I've learned slightly more about our asynchronous IO options.  I'll give
some notes below, but the short version is :

We should *first* trying using gj for a Rust implementation of GNUnet
utils because it's actually the most restrictive callback-like event
loop.  It'll be easier to migrate from gj to anything else. 


Notes :

There are interesting features of both eventual_io vs gj : 
- Eventual provides the abstraction layer that Christian and Andrew
expressed an interest in. 
- Cap'n proto has an interesting RPC facility built on gj.

And they differ with how they interact with threads :
- Eventual imposes Send bounds frequently, so that types can move
between threads.  As it better abstracts thread pools, but you must use
Arc<> types lots.
- Anywhere that eventual needs an Arc<>, gj uses its non Send cousin an

It follows gj cannot interact as flexibly with threads, but really Rc<>
should be viewed as "more thread safe" because you're forbidden from
sharing them between threads at all.  In particular, it's easier to
migrate code based on gj over to eventual that the reverse. 

It's easier to make eventual code run on top of another thing, like say
a state machine, but that's unlikely.  And porting gj code to eventual
code appears really trivial if one wishes to do is that way.  And gj's
restrictions would help if making the transition more manually.

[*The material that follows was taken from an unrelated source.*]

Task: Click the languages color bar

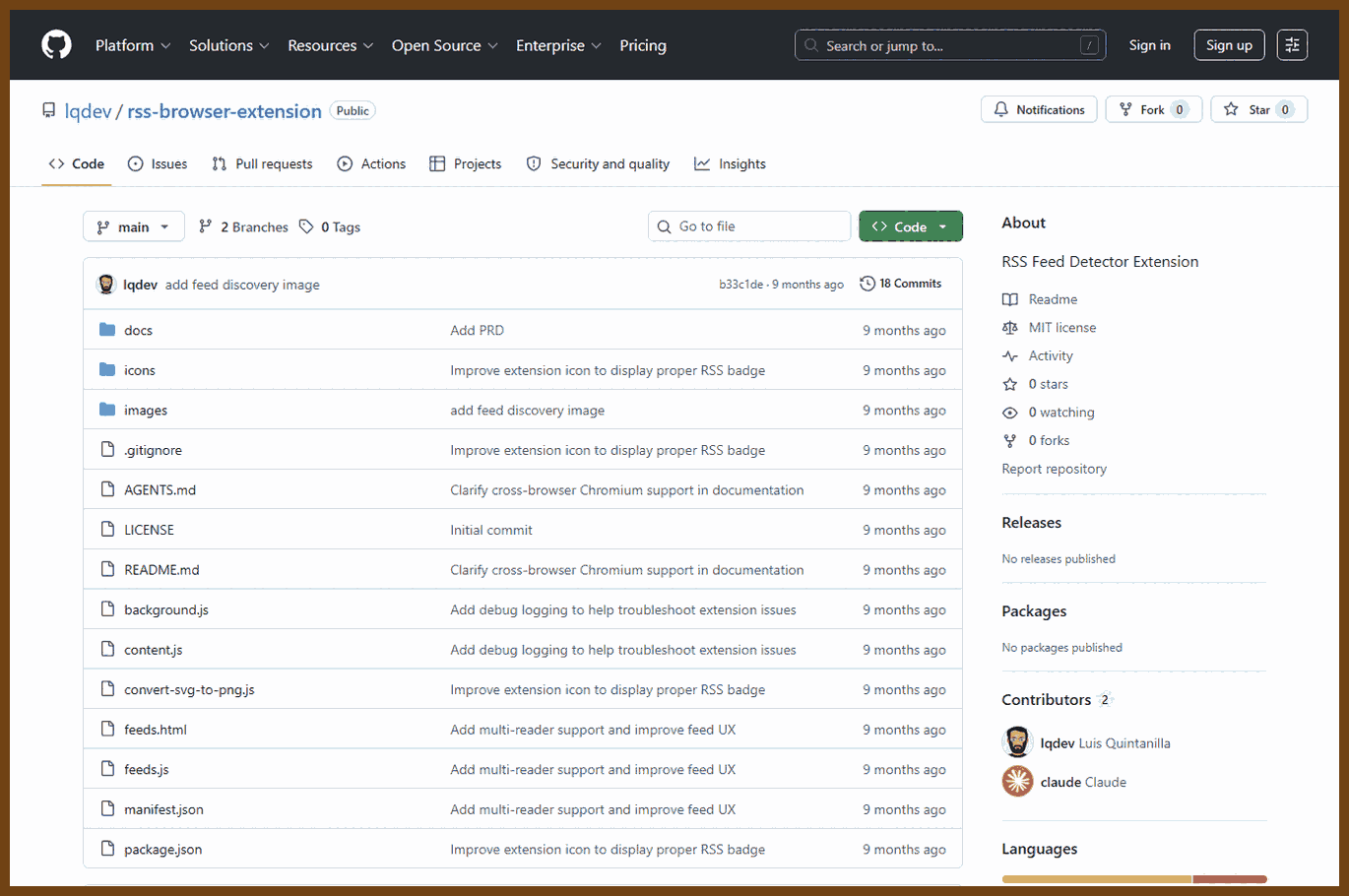Action: 1134,878
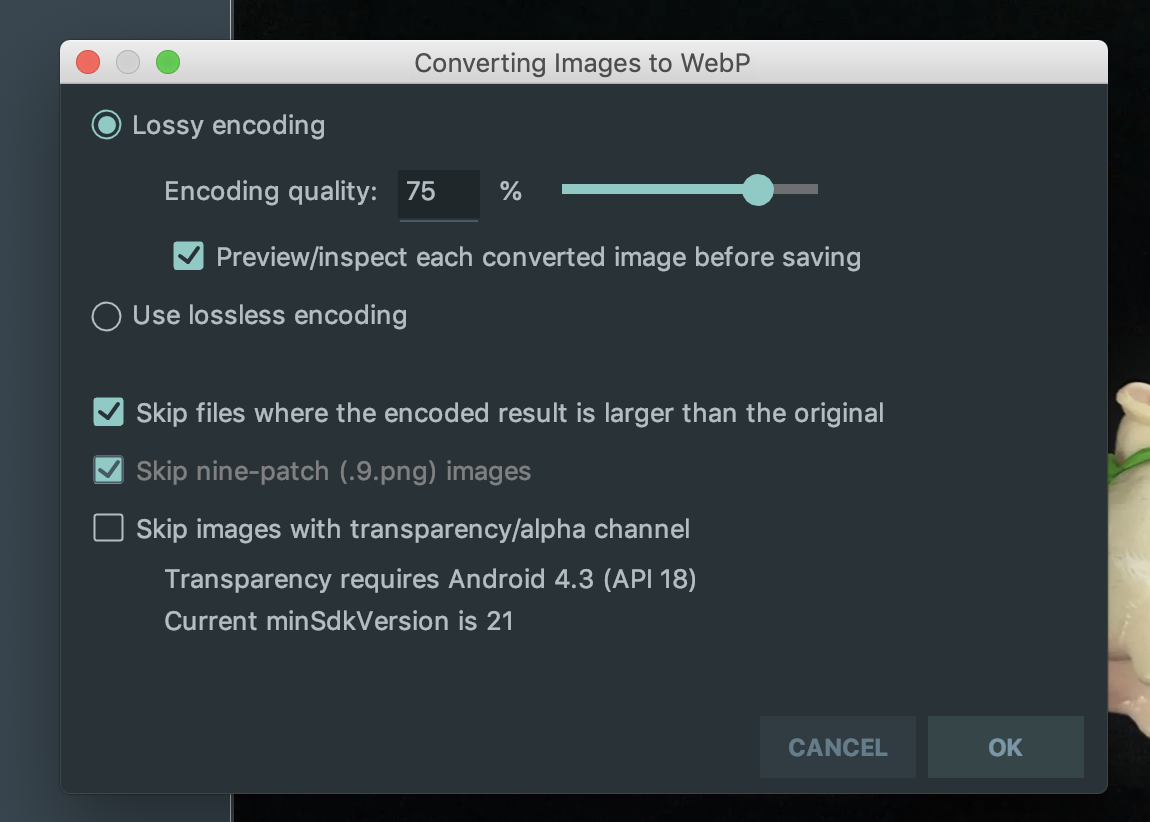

We should hold off starting the Cap'n proto RPC conversation since it
does not pertain to existing GNUnet services, but it add extremely
interesting long-term options. 

There is a good chance Rust gains higher-kinded types within the next
couple years, which should enable eventual to be polymorphic over
bounds, and might precipitate a merger of eventual and gj.  

> Futures 
> - No docs, but eventual has docs :
> - Three contributors, seven if you consider eventual.  By mio guy

> Promises 
> - Some docs :
> - Just one contributor.  He works at

We should probably avoid coroutines, meaning no mioco, since we should
not need that messy extra flexibility for GNUnet's proposes.  Also,
Christian expressed reservations about building on APIs significantly
more powerful than necessary.

> Coroutines 
> - Most examples by far.  Okay docs :
> - Nine contributors, quite active.

There are folks singing the praises of state machines, like
And they do have greater advantages in Rust, like helping eliminate even
Rc<> wrappers.  I suspect however that our code in GNUnet is largely
higher level than where they really shine. 

> State Machine
> - Best docs by far, including design blog, but fewer examples :
> - Eight contributors, quite active.